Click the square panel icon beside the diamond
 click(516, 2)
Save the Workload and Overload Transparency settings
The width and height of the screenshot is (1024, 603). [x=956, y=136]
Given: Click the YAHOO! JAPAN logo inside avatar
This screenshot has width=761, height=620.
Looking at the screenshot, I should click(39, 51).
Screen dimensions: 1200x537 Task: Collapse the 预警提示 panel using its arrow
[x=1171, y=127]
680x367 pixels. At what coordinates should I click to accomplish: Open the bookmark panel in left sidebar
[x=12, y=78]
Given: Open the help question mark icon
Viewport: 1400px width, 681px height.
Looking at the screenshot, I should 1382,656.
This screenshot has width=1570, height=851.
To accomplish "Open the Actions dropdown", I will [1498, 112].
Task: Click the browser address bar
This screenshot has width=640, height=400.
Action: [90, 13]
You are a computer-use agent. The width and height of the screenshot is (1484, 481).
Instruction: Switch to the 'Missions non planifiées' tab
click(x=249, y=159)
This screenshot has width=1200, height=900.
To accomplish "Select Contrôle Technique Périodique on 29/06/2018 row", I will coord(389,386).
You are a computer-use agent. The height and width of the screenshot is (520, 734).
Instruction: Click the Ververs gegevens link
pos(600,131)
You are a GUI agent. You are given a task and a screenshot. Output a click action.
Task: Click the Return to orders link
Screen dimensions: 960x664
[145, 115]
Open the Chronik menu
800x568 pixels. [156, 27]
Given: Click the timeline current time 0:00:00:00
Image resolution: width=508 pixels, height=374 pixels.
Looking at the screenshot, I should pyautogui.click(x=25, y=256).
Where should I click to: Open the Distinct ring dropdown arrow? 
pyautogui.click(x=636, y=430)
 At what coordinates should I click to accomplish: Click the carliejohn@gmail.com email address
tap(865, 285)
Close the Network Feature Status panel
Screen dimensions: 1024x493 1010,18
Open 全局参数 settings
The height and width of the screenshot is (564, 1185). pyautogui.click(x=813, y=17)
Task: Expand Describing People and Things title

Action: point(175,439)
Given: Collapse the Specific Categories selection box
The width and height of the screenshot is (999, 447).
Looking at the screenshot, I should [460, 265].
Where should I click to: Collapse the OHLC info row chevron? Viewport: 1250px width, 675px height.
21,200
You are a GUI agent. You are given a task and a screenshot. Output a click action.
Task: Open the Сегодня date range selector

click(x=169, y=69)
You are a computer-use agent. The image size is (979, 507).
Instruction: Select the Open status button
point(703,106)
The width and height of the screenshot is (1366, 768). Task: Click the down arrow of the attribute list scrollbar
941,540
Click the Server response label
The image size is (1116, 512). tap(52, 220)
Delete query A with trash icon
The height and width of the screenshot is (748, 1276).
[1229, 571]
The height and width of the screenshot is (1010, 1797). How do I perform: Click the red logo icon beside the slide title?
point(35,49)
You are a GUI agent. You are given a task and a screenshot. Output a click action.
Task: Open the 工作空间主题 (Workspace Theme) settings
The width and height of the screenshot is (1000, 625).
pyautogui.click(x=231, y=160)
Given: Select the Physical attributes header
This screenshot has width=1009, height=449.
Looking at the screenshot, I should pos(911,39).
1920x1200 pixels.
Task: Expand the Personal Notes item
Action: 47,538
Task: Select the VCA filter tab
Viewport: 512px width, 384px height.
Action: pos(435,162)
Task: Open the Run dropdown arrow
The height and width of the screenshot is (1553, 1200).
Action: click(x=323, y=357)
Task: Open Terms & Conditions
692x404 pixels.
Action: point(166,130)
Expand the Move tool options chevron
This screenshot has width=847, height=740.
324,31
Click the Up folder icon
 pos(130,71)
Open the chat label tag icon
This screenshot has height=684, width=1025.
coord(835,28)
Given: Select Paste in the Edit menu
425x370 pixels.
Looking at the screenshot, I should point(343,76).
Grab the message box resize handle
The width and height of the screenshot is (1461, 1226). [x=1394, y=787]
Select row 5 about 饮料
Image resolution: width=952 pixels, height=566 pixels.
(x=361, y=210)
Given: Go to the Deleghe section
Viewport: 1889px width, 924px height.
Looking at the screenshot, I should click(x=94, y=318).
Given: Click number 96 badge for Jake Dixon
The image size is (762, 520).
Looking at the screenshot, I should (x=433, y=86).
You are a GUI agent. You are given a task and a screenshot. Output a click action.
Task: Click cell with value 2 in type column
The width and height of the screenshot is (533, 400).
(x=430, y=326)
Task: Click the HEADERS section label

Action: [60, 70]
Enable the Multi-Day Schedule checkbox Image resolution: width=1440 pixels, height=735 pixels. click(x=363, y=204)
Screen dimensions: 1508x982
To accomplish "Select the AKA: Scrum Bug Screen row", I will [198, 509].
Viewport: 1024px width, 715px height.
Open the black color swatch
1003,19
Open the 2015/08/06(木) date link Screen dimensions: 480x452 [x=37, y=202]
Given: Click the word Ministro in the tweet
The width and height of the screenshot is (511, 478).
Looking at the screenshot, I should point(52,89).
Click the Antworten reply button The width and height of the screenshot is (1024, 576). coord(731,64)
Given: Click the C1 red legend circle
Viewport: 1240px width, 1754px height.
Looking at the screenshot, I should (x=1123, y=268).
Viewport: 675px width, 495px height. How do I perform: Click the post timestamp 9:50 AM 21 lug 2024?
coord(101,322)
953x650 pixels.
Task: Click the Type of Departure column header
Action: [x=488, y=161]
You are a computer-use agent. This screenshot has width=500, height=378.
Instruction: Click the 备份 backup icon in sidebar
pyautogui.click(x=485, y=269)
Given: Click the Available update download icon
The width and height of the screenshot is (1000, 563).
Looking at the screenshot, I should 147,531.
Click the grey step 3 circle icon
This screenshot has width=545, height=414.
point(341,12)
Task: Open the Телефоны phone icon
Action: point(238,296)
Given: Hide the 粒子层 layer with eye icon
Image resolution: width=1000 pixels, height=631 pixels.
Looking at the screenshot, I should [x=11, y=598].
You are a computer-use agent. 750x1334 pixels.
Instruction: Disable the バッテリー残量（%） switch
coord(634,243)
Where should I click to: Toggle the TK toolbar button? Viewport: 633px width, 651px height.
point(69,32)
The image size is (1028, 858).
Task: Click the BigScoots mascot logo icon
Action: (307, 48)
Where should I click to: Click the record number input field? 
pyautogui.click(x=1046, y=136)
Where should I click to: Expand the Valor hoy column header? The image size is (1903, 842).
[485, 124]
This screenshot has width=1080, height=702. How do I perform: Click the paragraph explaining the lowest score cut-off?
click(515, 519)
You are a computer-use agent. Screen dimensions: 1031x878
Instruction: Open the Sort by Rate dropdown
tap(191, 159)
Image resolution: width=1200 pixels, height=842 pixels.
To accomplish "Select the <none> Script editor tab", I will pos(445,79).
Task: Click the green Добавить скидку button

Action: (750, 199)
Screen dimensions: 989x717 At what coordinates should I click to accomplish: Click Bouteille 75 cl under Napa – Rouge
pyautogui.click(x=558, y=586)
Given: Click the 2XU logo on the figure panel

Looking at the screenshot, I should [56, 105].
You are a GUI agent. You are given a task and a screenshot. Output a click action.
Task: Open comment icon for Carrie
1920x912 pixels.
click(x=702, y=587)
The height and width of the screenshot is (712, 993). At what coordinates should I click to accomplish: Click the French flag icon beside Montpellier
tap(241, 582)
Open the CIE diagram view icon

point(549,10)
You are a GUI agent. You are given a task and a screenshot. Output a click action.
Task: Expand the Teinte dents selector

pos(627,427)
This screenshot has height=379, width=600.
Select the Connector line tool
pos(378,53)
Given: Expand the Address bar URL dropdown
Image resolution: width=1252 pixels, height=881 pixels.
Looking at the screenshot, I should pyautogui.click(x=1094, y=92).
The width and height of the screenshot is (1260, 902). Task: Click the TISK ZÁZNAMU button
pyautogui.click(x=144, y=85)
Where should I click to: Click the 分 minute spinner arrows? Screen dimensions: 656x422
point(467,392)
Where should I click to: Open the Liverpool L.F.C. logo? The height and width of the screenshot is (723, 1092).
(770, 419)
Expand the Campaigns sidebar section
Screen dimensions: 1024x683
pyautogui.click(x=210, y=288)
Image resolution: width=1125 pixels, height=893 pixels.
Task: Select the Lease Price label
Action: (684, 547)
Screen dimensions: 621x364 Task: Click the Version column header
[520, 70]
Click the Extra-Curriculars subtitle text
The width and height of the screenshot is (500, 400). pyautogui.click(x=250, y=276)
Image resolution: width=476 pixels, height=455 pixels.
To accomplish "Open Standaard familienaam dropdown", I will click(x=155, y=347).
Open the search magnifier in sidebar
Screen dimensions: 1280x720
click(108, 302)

______

# [TASK TO CARRY OUT]
What count of lines in the listing contain the word "circle"? Reply with the number only.

# [TASK RESPONSE]
2